While the circumstances surrounding the abduction remain unclear, the previously unreported operation described by multiple American officials over the past month sheds new light on early efforts to locate Mark R. Frerichs, whose disappearance several months ago has been shrouded in mystery and whose case has been the subject of minimal public discussion by the U.S. government.
The new details emerge as violence and political infighting in Kabul threaten to scuttle a Taliban peace deal with the U.S. Last month, Secretary of State Mike Pompeo voiced frustrations after a failed attempt to mediate a power struggle between Afghan President Ashraf Ghani and his political rival Dr. Abdullah Abdullah.

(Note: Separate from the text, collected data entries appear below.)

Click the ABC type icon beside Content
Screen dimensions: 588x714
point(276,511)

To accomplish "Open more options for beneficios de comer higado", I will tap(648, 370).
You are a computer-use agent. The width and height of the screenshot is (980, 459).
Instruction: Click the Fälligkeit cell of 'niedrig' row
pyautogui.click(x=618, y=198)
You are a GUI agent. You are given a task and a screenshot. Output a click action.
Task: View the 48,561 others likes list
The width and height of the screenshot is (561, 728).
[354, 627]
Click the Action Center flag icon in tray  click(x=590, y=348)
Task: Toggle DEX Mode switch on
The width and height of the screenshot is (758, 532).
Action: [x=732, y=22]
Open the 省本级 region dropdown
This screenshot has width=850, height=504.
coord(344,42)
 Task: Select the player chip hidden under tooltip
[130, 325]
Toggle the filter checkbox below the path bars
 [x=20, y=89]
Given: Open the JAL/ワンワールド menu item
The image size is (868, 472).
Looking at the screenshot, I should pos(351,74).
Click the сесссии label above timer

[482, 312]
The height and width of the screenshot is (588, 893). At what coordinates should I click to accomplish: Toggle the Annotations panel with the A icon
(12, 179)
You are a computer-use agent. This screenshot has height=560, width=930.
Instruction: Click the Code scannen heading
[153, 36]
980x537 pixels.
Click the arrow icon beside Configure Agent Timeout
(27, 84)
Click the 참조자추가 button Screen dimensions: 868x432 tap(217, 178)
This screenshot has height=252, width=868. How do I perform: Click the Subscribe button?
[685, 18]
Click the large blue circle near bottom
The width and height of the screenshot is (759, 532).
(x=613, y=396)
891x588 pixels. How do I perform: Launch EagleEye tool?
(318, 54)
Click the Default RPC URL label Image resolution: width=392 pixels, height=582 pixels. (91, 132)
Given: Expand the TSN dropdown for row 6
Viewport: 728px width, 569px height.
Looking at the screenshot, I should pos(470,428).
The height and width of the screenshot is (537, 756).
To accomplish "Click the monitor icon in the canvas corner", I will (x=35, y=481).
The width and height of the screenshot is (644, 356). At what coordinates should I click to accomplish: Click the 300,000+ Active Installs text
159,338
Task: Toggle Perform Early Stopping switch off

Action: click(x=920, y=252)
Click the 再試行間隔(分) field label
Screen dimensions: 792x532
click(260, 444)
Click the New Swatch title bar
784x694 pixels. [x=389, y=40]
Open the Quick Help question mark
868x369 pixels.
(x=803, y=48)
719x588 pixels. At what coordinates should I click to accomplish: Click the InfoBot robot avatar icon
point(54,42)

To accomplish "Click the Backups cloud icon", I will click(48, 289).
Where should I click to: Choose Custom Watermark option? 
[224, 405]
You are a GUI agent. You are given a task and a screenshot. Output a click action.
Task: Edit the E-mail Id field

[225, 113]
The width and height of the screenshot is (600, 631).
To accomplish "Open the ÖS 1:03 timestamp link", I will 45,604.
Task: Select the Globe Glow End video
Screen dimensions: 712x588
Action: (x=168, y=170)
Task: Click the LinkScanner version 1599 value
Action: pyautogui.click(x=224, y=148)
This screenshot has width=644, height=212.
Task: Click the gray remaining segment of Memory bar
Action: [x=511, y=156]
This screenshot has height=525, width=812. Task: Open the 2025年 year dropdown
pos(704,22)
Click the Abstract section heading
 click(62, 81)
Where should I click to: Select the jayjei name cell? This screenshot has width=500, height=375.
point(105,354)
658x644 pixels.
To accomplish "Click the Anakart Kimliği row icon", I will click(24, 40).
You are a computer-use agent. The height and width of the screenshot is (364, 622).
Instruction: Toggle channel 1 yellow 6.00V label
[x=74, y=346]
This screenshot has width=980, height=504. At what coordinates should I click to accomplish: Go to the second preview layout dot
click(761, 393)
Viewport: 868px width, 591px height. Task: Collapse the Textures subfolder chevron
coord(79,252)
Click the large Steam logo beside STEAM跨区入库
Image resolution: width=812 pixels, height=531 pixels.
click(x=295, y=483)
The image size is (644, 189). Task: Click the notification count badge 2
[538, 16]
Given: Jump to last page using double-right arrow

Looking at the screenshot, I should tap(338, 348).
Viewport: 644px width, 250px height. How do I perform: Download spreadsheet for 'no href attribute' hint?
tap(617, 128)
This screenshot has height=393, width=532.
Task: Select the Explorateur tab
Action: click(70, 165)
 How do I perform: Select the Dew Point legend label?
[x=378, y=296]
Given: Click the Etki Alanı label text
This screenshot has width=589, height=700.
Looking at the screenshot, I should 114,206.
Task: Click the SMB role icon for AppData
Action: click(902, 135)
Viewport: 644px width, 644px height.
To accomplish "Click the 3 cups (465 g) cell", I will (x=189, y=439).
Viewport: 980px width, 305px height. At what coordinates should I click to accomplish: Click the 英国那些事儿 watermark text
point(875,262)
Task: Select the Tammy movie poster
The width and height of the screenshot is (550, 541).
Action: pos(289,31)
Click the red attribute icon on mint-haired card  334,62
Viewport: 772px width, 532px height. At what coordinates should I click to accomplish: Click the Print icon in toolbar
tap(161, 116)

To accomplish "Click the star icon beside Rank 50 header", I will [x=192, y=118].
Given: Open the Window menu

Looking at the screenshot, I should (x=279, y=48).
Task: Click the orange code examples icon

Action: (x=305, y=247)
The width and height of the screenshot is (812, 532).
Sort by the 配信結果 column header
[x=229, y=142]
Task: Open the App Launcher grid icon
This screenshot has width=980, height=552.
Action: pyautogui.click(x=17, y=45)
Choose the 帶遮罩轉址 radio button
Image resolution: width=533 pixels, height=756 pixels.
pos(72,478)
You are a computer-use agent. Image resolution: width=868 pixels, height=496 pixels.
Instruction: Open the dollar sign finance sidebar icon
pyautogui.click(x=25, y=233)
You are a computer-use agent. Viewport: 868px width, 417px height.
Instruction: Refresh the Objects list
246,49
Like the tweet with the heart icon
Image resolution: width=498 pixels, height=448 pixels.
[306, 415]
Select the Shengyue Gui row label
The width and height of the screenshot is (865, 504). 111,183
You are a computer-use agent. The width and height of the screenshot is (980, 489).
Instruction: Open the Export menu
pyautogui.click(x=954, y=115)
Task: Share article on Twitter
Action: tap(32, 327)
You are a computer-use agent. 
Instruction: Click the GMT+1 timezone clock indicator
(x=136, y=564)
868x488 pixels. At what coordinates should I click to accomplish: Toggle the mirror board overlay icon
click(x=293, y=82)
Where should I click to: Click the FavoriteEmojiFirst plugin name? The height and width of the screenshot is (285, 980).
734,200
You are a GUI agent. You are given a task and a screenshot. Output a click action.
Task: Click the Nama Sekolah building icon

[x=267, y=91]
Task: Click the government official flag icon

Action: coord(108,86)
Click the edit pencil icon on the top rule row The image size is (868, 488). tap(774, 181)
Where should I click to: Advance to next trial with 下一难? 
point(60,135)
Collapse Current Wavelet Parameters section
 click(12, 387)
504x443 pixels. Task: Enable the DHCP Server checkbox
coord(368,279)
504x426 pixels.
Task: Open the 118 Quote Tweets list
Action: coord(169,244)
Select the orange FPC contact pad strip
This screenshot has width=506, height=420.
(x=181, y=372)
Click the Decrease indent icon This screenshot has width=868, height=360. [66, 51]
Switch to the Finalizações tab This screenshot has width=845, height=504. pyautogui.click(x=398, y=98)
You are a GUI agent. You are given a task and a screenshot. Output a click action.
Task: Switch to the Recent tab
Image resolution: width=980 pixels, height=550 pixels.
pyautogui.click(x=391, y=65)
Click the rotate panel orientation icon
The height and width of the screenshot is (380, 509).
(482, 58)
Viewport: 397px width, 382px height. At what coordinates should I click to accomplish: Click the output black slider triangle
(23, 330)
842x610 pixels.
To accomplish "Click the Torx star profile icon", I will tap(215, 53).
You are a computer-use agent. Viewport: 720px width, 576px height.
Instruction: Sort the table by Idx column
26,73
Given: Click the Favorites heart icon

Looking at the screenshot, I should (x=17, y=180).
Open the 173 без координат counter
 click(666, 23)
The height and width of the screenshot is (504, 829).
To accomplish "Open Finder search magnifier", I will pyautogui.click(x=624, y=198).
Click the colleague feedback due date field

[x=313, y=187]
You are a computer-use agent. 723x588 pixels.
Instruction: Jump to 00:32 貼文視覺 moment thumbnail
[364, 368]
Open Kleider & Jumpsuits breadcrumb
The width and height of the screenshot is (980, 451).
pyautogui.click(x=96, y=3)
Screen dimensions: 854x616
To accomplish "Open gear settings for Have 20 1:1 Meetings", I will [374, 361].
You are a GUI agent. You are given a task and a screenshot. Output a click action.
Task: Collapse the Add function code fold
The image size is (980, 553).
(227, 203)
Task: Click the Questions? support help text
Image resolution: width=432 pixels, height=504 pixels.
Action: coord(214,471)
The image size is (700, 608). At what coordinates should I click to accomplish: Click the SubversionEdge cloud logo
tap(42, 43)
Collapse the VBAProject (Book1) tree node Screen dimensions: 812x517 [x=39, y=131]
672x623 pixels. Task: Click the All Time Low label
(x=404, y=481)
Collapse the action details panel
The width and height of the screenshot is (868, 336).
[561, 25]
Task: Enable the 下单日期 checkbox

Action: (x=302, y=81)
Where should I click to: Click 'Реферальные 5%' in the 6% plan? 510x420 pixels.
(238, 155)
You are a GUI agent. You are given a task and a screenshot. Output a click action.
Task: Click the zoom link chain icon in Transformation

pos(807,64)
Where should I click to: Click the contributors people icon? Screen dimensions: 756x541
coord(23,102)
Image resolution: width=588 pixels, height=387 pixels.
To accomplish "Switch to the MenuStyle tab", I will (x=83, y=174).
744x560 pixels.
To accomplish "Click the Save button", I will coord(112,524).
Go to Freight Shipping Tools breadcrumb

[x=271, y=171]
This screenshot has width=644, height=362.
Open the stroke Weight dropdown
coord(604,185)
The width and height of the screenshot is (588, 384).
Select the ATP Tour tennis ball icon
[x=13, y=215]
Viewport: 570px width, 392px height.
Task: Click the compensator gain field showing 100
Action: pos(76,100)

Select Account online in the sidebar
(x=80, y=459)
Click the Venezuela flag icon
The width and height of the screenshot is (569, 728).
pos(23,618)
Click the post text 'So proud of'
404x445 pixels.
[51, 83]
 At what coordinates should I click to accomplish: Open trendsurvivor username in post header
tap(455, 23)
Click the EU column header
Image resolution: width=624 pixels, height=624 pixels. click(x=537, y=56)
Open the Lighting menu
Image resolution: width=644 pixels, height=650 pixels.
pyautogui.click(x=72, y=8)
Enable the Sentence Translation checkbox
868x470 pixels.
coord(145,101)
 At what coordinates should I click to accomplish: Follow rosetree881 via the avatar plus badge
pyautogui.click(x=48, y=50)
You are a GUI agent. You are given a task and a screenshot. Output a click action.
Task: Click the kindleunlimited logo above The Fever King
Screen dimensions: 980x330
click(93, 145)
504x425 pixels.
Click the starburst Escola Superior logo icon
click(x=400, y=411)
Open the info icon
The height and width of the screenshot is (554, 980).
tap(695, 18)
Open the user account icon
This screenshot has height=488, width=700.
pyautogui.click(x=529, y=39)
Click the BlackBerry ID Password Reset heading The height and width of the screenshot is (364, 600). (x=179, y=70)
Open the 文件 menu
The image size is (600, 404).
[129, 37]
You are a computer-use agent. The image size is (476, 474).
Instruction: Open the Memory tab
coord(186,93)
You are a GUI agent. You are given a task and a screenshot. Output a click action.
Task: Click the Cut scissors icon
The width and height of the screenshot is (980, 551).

Washington has urged Kabul to release Taliban prisoners, which is part of the peace agreement.
But there are no indications Frerichs, a Navy veteran, has been part of negotiations between the U.S. and Taliban leadership, or that his release is part of any peace deal.
Rep. Michael Waltz, a Florida Republican and Army veteran who led the teams that searched for Bowe Bergdahl after the Army soldier abandoned his post in 2009 and wound up captured by the Taliban, said the Taliban frequently hides American hostages until they can move them over the border into Pakistan.
"I have real concerns about suggestions that the Taliban are serious about peace, that the Taliban are upholding their end of the deal when _ as we speak today _ they are holding a former Navy veteran and American citizen hostage that they took, again, during the peace negotiations," Waltz said in an interview.
The Pentagon and U.S. Special Operations Command declined to comment. The rescue effort is being coordinated through the FBI-led Hostage Recovery Fusion Cell, which said in a statement that it was working with its partners to ensure "that Mark Frerichs and all Americans held hostage abroad are returned home." It urged anyone with information to come forward.
The State Department said it was aware of an American who'd been abducted in Afghanistan and that the "welfare, safety and security of Americans is the Trump Administration's highest priority."
U.S. officials believe Frerichs, 57, of Lombard, Illinois, was held for at least some time in Khost, an eastern province along the border with Pakistan and its so-called tribal regions, a mountainous area that has historically been a haven for Taliban and al-Qaeda militants. Frerichs had been in Afghanistan for about a decade working on commercial projects and was not a U.S. government contractor.
Though no formal demands are known to have been made, U.S. intelligence officials believe Frerichs was captured by members of the Haqqani network, a militant group that is aligned with the Taliban in Afghanistan and that was designated as a foreign terrorist organization in 2012.
Though the Haqqanis are known to carry out assassinations and kidnappings for ransom, Taliban leadership has not acknowledged Frerichs' capture.